A sua volta Longhi ricevette in cambio dall’artista un’espressione altrettanto felice e degna di un Maestro: Gran Margravio delle Langhe.
Il Gran Margravio delle Langhe Roberto Longhi e il Selvaggio Mino Maccari costituiscono due poli di riferimento ineludibili per chi voglia comprendere alcuni degli aspetti della sfaccettata quanto complessa personalità di Cremona, critico acuto e artista interessante, che la mostra odierna e il catalogo che l’accompagna si propongono di illustrare.

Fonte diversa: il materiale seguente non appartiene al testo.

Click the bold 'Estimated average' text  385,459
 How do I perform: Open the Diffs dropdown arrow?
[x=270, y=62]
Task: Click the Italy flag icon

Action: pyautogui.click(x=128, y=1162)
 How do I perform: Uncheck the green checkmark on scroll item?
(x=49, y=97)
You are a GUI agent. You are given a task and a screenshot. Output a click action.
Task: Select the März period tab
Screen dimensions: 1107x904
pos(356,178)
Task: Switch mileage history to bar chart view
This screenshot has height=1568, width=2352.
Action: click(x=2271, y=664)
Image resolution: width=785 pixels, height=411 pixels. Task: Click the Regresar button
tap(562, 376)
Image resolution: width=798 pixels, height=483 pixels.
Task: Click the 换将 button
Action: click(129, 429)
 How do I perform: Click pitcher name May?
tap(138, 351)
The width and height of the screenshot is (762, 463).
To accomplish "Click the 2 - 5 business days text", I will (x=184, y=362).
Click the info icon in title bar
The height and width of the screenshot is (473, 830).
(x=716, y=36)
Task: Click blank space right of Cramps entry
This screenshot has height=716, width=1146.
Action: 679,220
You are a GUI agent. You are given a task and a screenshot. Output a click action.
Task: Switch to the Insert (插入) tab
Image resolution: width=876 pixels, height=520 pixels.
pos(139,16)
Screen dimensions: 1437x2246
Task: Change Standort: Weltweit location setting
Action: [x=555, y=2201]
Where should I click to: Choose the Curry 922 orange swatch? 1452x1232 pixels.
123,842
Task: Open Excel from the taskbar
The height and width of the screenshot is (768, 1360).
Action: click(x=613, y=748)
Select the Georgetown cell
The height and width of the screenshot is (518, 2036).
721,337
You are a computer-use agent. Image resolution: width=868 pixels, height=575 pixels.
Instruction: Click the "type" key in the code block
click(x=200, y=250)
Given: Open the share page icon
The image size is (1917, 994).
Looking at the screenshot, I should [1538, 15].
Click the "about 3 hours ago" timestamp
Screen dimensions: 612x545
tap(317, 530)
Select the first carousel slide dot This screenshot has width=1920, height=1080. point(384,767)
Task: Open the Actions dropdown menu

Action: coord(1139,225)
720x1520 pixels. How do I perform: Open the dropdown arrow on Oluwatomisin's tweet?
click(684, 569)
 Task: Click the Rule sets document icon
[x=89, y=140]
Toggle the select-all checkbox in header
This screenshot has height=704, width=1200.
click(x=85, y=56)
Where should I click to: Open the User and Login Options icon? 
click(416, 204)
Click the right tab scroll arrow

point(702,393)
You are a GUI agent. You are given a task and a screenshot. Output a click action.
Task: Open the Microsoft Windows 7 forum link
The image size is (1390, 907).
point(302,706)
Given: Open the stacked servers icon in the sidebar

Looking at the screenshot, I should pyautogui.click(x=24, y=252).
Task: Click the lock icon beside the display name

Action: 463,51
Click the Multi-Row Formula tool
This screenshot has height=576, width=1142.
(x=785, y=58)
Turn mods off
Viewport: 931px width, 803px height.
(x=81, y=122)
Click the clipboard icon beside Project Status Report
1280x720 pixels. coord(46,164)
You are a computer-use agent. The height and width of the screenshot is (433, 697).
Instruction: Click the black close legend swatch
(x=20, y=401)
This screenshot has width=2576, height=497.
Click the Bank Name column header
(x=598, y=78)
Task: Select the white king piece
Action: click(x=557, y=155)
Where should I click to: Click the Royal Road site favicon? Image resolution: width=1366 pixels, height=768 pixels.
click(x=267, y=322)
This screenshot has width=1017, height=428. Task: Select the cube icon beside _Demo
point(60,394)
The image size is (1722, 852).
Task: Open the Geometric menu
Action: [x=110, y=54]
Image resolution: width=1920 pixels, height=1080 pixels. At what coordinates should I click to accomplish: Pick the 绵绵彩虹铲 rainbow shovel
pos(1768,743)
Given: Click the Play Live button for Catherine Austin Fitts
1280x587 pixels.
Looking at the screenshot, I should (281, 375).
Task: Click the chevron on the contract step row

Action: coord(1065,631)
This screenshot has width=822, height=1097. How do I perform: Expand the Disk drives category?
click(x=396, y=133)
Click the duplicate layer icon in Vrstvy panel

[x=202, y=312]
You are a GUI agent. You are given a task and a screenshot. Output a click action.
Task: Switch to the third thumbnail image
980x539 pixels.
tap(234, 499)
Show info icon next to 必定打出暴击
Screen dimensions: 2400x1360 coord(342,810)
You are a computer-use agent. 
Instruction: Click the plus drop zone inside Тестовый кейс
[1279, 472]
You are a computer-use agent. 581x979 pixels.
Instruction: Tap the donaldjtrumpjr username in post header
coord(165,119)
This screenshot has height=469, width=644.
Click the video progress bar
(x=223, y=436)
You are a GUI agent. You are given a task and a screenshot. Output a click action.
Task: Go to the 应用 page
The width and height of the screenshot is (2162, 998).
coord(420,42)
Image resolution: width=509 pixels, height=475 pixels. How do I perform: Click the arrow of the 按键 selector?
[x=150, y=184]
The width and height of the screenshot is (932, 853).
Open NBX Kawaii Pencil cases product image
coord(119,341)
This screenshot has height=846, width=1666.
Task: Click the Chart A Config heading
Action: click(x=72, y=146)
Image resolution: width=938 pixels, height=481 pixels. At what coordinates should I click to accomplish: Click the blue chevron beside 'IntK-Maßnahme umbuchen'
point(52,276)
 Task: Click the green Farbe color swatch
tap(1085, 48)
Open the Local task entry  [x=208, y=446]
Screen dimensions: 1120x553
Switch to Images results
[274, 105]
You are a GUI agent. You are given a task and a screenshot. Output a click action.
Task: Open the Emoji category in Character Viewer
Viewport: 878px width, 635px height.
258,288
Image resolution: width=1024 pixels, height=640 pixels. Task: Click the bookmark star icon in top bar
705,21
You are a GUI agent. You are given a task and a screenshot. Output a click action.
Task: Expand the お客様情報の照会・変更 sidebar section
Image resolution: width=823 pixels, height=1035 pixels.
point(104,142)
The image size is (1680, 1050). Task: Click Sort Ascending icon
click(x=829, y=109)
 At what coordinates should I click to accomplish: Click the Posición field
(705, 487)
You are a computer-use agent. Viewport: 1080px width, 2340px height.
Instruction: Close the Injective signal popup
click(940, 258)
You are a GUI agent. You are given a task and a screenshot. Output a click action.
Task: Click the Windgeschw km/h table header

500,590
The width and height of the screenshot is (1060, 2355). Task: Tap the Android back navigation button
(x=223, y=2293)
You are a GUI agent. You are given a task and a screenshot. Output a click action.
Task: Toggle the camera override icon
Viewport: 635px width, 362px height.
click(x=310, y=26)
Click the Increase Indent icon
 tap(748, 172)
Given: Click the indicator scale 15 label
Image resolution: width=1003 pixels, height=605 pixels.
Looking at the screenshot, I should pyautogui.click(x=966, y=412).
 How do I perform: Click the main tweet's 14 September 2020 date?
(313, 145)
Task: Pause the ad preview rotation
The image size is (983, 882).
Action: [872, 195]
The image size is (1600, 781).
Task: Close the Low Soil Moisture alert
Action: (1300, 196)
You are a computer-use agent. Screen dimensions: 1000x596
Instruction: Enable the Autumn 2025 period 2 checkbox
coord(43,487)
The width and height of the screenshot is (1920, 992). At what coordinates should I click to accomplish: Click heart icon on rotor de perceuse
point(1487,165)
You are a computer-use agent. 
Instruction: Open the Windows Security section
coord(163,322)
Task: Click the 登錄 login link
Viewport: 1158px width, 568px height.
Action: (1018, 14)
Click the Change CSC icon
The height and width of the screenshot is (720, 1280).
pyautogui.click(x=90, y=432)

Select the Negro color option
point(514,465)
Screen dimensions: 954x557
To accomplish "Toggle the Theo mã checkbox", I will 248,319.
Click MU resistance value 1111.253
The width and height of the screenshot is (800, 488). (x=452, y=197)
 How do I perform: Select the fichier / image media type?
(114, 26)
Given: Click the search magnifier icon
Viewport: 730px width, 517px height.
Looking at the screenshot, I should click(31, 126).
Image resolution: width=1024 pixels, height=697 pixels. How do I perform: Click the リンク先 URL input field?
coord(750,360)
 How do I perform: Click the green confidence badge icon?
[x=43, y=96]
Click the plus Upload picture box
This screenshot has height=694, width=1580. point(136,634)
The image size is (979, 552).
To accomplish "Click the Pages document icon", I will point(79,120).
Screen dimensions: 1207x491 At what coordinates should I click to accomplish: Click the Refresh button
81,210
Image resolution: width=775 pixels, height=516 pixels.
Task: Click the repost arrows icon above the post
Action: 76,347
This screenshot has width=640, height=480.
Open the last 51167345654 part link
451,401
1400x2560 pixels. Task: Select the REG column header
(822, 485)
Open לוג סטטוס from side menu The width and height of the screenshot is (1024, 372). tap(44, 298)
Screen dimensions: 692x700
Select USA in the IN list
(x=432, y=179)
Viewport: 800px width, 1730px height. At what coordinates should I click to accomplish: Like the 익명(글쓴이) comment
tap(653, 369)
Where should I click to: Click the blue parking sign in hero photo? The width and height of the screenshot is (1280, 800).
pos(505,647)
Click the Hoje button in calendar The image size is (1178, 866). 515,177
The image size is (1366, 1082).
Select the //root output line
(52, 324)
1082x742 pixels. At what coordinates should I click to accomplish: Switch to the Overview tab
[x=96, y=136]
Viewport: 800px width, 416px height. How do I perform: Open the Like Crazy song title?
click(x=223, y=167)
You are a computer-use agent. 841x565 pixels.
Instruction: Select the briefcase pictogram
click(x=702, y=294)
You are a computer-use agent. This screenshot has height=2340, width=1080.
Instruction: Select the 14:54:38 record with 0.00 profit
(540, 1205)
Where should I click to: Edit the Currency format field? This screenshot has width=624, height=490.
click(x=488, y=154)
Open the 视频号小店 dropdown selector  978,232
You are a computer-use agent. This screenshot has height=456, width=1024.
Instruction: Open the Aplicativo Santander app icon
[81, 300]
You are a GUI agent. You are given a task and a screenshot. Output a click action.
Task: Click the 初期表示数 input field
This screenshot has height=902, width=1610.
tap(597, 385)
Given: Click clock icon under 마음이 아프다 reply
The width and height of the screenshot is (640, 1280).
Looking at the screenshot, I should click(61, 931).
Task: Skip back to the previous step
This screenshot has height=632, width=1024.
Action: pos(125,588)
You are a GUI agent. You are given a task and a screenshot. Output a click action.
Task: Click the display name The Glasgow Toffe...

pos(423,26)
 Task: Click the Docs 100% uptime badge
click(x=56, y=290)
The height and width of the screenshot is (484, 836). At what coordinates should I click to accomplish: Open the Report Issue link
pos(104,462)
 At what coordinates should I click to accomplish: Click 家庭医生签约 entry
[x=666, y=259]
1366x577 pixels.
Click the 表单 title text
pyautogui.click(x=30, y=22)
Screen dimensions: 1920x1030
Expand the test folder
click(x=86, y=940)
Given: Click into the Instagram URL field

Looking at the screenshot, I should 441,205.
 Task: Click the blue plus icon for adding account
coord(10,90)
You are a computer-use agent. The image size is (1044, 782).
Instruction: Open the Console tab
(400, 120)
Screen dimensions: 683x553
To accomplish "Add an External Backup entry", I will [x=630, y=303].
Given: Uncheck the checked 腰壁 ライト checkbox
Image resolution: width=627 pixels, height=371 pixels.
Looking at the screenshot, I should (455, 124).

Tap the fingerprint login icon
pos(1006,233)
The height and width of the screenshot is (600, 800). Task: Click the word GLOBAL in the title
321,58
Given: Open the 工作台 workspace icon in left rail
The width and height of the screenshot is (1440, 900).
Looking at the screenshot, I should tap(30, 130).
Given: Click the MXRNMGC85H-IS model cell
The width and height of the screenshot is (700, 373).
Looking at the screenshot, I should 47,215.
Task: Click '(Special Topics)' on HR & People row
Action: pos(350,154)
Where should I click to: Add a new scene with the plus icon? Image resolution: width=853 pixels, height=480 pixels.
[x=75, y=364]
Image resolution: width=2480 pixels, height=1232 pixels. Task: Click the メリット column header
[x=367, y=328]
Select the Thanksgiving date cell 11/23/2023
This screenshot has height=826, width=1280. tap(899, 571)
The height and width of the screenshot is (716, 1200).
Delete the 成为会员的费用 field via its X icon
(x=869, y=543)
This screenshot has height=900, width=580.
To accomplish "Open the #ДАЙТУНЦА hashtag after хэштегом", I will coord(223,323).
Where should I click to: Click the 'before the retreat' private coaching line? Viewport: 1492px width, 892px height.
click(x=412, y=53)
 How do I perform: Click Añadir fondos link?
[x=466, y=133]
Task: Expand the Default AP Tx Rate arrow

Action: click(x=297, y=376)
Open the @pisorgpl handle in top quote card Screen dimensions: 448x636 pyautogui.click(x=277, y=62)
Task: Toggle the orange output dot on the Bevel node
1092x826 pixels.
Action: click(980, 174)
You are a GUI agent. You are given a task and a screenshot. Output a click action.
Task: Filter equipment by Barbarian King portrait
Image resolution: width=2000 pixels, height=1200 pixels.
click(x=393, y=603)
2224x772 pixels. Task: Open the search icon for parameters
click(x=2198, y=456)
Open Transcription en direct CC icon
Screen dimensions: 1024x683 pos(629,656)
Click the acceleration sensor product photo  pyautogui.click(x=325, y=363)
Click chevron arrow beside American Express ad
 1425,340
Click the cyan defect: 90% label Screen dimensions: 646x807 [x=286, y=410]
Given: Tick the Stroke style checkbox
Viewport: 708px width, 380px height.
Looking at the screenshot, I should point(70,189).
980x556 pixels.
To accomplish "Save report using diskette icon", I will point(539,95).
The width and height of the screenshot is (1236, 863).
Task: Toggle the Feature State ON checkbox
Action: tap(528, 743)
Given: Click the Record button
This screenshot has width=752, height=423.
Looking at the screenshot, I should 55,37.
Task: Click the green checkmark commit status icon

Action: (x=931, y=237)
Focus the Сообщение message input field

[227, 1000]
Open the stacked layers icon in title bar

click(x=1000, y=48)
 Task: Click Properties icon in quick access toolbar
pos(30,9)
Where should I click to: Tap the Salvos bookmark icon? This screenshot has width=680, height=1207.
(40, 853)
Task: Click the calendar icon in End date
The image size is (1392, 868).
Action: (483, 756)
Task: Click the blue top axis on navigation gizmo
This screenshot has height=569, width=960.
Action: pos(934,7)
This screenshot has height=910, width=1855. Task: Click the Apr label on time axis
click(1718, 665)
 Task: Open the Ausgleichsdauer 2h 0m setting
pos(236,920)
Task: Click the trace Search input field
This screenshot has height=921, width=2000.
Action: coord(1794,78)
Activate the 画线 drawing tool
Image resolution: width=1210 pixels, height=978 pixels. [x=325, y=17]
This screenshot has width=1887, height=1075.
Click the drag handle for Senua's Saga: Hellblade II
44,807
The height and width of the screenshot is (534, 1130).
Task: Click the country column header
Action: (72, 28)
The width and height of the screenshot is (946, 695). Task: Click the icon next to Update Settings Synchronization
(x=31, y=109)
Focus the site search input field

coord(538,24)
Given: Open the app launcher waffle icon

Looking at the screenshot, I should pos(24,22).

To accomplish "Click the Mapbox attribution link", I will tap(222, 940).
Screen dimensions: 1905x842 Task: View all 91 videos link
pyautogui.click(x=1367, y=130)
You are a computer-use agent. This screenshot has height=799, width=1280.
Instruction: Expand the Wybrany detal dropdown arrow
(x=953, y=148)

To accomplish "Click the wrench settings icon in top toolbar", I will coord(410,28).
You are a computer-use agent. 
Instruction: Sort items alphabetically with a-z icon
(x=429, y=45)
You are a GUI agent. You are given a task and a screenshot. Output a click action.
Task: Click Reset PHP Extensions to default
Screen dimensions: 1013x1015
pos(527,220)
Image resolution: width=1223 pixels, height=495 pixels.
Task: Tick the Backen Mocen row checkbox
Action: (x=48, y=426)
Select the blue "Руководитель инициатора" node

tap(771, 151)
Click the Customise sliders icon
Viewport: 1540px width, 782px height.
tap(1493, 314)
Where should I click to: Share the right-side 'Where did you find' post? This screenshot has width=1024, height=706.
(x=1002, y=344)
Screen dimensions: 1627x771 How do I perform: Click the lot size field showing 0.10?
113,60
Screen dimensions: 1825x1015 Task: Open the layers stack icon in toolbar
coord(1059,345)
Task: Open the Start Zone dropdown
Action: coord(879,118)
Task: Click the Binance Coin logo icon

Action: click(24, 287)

Il primo, Roberto Longhi, ebbe un rapporto piuttosto intenso con il nostro artista, di cui apprezzava la penna, al punto da ospitare nella sua rivista fiorentina “Paragone” una rubrica di Cremona, significativamente intitolata Acetilene.
Al secondo, Mino Maccari, spettò il merito di avviare il pittore Cremona sulla strada della grafica. Del resto, era stato proprio Longhi, in un contributo del 1938 dedicato a Maccari illustratore e disegnatore, lodato senza riserve dall’illustre studioso, a scrivere «[…] almeno dai primi del Novecento (per chi non voglia rimontare più in su al crocicchio delle vie Toulouse-Lautrec, Van Gogh e Gauguin), l’arte è molto più sotto il segno dei “grafici” che dei pittori, […]». Una triangolazione, dunque, quella di Longhi-Maccari-Cremona, degna di essere ulteriormente indagata.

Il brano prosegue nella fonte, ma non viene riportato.